Some older children in their early teen years may have the ability, foresight and balance to form mature judgements about a range of matters, although it is not a given. This capacity varies from person to person. What are the elements of capacity that might be evaluated before a child is asked to contribute to such a life-changing process?
The child must be able to understand the information that is given to them concerning the proposals. They must also be able to retain and recall this.
They must be able to weigh up the proposal and the implications of a particular course of action -- this is the element that is likely to cause the greatest problem. Finally they must be able to communicate this to the relevant personnel.
Neuroscience has contributed massively to our knowledge of how the brain matures and how this impacts on planning, judgment and decision making. Several neuroscientists on the world stage, such as Nitin Gogtay and Jay Giedd, have expanded our knowledge in this regard.
They have demonstrated that the brain has the greatest number of cells while in the womb and that it sheds many just before birth. A second wave of cellular growth followed by pruning begins during childhood and continues for many years.
This shaping of the adult brain occurs at a different pace in various regions and is completed last in the prefrontal cortex, the area that governs judgments, prioritises activities and solves problems.
It seems that the brain does not reach a state of full development until the individual is between 20 and 25 years of age. So the ability to appreciate the consequences of actions, to plan and where necessary to forestall, are skills that cannot be expected to be fully developed while the brain is still building itself.

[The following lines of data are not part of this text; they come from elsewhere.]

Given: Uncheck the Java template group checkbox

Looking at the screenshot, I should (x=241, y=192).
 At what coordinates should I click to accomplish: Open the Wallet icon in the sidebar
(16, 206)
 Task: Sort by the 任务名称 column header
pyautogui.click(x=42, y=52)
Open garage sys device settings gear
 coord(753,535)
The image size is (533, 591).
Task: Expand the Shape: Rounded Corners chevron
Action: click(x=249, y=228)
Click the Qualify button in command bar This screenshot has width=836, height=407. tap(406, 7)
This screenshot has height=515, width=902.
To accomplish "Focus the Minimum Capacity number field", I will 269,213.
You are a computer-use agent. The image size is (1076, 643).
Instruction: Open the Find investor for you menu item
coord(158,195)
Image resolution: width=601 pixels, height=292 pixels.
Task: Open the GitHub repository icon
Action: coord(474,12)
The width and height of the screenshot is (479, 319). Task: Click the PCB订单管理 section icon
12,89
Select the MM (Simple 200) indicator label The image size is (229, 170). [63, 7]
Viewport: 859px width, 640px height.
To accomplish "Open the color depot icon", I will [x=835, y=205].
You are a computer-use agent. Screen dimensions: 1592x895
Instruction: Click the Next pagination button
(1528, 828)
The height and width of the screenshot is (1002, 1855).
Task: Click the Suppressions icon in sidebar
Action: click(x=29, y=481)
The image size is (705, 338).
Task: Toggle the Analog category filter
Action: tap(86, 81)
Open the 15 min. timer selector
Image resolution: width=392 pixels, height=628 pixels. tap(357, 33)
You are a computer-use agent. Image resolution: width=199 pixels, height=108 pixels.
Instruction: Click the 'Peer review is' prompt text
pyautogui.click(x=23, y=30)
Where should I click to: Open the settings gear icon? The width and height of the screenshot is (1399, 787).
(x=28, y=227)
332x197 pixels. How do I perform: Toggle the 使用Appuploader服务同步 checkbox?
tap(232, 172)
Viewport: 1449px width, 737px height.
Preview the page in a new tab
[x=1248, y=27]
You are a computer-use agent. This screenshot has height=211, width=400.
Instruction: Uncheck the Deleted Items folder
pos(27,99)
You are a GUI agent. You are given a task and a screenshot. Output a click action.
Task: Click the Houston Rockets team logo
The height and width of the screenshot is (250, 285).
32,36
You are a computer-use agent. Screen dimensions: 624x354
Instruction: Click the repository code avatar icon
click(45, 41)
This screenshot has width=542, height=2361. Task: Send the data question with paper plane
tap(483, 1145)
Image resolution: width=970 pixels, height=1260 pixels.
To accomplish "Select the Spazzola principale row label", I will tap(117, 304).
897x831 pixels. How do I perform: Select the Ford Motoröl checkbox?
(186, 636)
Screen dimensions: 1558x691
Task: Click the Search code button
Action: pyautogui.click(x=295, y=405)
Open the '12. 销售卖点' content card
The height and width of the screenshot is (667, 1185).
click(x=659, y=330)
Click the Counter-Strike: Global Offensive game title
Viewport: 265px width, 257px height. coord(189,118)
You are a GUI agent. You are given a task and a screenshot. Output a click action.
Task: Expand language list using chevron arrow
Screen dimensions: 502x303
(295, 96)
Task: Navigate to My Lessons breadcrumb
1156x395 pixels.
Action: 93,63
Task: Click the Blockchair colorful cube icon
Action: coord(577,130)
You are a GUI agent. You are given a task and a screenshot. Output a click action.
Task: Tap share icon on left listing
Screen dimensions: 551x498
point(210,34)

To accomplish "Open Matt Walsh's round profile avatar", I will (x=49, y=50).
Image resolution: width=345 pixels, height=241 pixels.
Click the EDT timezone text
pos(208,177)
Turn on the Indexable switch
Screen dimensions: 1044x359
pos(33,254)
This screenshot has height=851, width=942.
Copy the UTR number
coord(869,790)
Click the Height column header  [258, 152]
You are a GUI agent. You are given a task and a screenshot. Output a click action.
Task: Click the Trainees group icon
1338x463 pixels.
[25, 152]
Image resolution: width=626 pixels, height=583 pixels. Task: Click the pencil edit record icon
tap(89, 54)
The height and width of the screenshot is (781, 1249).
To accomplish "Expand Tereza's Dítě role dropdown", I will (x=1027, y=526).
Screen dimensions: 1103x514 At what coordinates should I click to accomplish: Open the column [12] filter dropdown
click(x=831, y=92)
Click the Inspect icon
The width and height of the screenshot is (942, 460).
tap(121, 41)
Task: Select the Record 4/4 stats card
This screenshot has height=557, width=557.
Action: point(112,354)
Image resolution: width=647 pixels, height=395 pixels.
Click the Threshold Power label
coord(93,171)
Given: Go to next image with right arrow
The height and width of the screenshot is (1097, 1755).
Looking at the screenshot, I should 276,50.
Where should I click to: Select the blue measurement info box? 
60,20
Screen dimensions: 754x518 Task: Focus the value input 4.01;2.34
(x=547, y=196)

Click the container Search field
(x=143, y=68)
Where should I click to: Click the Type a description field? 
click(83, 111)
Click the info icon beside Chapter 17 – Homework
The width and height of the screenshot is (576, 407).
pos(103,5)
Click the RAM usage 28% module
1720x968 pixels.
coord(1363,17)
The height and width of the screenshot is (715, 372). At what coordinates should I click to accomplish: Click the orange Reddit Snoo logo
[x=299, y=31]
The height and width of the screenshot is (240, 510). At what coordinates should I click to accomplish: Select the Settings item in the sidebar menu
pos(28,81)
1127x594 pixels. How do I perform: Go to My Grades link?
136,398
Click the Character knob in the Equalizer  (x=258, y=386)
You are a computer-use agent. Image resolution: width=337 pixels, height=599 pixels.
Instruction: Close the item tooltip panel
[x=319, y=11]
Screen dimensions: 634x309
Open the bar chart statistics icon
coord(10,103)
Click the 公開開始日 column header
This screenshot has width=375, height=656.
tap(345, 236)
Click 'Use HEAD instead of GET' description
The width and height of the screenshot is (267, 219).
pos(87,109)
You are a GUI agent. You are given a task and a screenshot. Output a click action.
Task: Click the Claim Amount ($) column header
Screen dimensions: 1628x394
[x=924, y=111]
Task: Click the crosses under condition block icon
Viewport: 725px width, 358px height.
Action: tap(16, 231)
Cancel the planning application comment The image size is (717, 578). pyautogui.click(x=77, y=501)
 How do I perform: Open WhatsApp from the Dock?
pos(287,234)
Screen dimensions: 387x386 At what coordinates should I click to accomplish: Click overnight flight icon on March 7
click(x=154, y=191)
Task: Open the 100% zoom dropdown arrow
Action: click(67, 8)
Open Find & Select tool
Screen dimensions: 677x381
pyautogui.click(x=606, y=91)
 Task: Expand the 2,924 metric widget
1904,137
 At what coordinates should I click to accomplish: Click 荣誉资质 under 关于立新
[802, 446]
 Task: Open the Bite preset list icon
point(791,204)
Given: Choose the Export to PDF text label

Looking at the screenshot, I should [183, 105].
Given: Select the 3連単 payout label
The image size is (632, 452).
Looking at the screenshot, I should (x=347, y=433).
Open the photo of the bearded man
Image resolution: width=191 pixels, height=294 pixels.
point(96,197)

Until this shaping of the brain is completed young people tend to respond to events using the emotion-driven parts rather than the prefrontal cortex.
It also seems that development is completed earlier in the female than in the male brain, explaining the impulsivity and recklessness of young men compared to their female peers.
This does not definitively exclude young people from making decisions nor does it absolve them of culpability. But it should act as a warning to adults that until the early 20s individuals may not necessarily be fully equipped to make complex decisions.
However, there are other, possibly lesser, influences also impacting on problem-solving and decision-making besides brain development.
The quality of parenting is one such ingredient and those who have been carefully nurtured and loved, with structure and with a sense of right and wrong, are likely to be better able to evaluate their choices and to make carefully thought-out decisions when compared to those who have not experienced healthy parenting.
Genes are also in the mix in determining who is reflective and cautious, who is impulsive and reckless.
So nature and nurture come together to make the total person with their unique traits and style of behaviour. It is possible that these issues and in particular those relating to child and adolescent emotional maturity will be played out in the family, civil and criminal courts in the years that lie ahead.
The tangible influences of the brain, now visible thanks to imaging techniques, will be writ large in these situations. Some may even reach the Supreme Court -- as has occurred in the United States -- with a potential role in shaping some laws.
Then we will all come to appreciate more about the intricacies of the adolescent brain than we ever could have imagined.